# Insurance question...



## Peter (Jun 27, 2001)

Just after some advice on this one. I insured my VFR through a broker last year, Express Insurance. When I sold it and bought the ZX10R, I rang them for a quote the week before changing, got that arranged then changed over when I picked up the 10. I was paying for the VFR insurance monthly and then signed a new mandate (same finance co) for the second assuming the first would be cancelled. I noticed last week that both direct debits were still being drawn upon so I cancelled the first one. I had an arrears letter from the finance co today. Rang them who said I should ring the broker. Rang the broker who said that because I'd had a claim on the VFR, I still need to pay the first insurer the whole year's premium as they wouldn't insure the 10.

My gripe is the broker failed to tell me that I'd have to pay the whole year's premium and failed to cancel this insurance too.

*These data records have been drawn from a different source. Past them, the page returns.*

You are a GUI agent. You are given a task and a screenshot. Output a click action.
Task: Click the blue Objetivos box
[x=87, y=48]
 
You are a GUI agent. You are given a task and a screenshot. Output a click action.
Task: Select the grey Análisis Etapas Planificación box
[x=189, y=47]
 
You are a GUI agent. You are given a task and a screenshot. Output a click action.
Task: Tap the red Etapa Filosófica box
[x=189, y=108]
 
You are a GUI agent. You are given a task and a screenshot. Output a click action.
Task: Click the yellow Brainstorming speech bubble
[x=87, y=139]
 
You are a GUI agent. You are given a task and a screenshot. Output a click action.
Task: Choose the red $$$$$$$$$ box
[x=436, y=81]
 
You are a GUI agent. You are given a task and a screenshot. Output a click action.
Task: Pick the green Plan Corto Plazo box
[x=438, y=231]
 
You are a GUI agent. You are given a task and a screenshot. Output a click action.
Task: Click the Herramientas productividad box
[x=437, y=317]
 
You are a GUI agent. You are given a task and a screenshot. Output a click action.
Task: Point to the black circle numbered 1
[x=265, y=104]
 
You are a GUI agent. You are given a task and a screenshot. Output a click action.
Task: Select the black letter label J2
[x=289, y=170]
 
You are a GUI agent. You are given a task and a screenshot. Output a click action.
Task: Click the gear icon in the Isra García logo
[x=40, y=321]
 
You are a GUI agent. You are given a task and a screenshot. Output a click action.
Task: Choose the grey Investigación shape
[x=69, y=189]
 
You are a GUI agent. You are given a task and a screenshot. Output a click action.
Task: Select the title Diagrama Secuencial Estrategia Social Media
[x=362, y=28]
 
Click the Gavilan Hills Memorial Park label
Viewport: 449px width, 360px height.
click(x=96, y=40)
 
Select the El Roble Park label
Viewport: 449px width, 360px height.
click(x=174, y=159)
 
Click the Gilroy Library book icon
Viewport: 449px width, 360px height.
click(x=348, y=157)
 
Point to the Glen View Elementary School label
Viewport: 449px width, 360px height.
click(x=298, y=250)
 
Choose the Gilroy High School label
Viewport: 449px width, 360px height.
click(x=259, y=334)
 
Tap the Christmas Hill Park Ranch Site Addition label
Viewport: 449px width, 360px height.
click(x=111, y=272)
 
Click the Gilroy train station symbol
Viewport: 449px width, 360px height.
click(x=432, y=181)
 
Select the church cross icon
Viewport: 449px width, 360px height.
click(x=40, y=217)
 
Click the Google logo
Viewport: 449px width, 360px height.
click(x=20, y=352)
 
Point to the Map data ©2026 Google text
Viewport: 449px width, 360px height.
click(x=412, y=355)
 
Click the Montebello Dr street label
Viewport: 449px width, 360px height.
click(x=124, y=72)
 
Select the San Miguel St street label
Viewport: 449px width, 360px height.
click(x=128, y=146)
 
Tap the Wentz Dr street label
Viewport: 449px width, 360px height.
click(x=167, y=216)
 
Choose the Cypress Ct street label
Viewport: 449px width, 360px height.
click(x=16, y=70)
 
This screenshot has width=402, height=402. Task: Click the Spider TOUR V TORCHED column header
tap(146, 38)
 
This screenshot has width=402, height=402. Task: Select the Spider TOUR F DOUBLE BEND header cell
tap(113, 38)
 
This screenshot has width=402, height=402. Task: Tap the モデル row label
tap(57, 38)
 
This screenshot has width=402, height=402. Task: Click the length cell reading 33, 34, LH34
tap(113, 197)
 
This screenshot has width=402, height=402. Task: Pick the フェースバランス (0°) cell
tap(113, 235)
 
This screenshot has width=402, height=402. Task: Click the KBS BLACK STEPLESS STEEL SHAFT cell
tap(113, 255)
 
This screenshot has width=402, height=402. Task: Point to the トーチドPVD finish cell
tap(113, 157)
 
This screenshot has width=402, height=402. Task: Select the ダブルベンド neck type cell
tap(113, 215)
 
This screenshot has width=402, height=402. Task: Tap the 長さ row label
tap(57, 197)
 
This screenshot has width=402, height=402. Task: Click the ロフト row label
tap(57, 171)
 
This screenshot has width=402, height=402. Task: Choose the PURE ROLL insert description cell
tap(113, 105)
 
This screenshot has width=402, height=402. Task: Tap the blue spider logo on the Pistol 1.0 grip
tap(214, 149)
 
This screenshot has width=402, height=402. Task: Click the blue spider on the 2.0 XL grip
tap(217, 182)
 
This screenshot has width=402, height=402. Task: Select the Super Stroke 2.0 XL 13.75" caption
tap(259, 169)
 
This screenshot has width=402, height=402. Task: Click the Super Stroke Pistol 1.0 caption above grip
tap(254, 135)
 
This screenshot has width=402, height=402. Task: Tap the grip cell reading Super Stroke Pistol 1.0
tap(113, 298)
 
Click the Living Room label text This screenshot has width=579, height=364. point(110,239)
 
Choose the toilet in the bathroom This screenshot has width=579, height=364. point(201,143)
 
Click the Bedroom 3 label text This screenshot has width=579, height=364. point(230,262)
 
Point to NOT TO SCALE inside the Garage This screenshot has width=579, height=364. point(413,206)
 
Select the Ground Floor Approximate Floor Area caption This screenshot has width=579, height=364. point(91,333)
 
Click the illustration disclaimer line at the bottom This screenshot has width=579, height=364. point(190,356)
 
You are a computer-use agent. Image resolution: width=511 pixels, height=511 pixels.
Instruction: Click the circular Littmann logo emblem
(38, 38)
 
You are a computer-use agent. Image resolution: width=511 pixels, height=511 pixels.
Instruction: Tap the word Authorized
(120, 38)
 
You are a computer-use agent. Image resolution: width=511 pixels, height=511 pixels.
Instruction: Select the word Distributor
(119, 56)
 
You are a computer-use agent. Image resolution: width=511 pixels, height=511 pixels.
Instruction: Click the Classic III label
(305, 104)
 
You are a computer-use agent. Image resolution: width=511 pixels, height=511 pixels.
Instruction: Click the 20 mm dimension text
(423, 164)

Realistically, I guess I don't really have a leg to stand on as if the first insurer wouldn't insure the 10, I would have had to change anyway and I guess that if a claim has been made on a policy then you'd automatically be in for the whole year's premium...


----------



## skyline69_uk (Jan 6, 2005)

They take the whole year premium only if the claim was a loss and they can't get the money back. If the claim was not at fault for you they should not be taking the money!


----------



## Peter (Jun 27, 2001)

Was my fault...


----------



## skyline69_uk (Jan 6, 2005)

Peter said:


> Was my fault...


That's the rules of the game then unfortunately  .


----------